The novel is set in an imaginary Midlands town called Middlemarch during 1830-1832.  It would be hard to introduce all of the main characters and storylines in this review.  There is a vast array of character whose stories are intertwined with everyone else’s.  At the center of the action is Dorothea Brook, an idealistic young woman who wants to help improve the lives of those around her.  However, the society she lives in does not readily accept her notions.  Eliot raises awareness of several issues during her day, including marriage, the role of women, religion, political reform, education, and hypocrisy.  Dorothea’s character highlights many of these issues.  In the opening pages you learn that she doesn’t want to settle down and marry Sir James Chettam and have a comfortable, easy life.  Instead she marries Edward Casaubon, an older gentlemen who Dorothea believes is pursuing a noble work, The Key to All Mythologies.  When she marries him, she envisions that she would work at her husband’s side in this great pursuit.  However, it doesn’t take Dorothea long to figure out that Casaubon, who has been toiling for years collecting his “evidence” will never complete his work.  On their honeymoon, they travel to Rome so the scholar can continue his research.  Instead of utilizing Dorothea’s youth and vitality, Casaubon leaves his young bride alone for hours on end since she is a woman and scholarly pursuits are not healthy or suitable for women.  During her free time she befriends Casaubon’s young cousin, Will Ladislaw, who is residing in Rome.  After the couple returns to Middlemarch, Ladislaw returns as well and Casaubon’s health begins to deteriorate.  Before he dies he changes his will to state that if Dorothea marries Ladislaw she will forfeit her inheritance.  This scandalous clause in the will wrongfully hints that Ladislaw and Dorothea had been involved in an affair.

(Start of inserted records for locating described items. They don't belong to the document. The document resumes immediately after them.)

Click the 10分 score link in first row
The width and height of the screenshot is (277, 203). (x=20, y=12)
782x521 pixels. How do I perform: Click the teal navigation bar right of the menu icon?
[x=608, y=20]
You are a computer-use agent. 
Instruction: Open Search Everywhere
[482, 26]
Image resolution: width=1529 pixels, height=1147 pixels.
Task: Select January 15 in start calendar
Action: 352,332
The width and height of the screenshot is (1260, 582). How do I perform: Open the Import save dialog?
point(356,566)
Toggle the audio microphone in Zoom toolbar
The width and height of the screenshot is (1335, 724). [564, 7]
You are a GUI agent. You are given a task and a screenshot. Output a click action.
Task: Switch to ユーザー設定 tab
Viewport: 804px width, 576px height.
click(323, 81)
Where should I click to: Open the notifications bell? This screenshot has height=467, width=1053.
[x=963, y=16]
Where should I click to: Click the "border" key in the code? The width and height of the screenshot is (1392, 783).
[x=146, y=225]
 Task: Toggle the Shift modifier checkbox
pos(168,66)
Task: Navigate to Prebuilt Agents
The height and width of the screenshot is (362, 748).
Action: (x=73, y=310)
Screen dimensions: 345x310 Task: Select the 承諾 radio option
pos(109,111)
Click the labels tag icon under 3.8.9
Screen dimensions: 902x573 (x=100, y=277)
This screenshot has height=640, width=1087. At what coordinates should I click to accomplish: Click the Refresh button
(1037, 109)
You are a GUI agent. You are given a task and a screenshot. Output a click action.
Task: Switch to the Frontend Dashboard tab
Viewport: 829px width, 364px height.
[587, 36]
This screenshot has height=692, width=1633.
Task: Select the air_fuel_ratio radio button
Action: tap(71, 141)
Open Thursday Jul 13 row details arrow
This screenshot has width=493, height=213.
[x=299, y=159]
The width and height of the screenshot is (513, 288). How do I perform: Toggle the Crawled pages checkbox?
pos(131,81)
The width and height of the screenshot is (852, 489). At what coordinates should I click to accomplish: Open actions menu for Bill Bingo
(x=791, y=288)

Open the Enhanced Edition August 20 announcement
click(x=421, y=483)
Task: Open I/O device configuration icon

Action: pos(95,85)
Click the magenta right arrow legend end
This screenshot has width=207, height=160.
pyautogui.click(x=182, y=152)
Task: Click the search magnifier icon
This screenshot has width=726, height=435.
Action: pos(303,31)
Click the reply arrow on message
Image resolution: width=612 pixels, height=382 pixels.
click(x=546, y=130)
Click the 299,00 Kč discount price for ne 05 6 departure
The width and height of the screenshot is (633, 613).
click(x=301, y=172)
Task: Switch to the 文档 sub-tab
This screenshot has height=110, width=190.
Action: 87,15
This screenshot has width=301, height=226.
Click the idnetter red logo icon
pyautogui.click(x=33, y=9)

Another main character in the novel is Tertius Lydgate, an idealistic young doctor, who arrives in Middlemarch with ideas for medical reform in the small town.  He volunteers his time at a hospital that is controlled by the area’s banker, Mr. Bulstrode.   Lydgate and most of the people in Middlemarch do not know that the banker has a dark secret.  Before this comes to light, Lydgate marries Rosamond Vincy, the town’s beauty and daughter of the mayor.  She believes that life with Lydgate would be all fun and games since he has aristocratic connections.  However, she learns soon after their marriage that Lydgate despises his family connections and that he intends to make it on his own.  Soon financial woes complicate his life and marriage.  In addition, the town’s people do not take to his revolutionary ideas about medicine and his connection to Bulstrode makes life more and more difficult for the young man with a very unhappy wife at home.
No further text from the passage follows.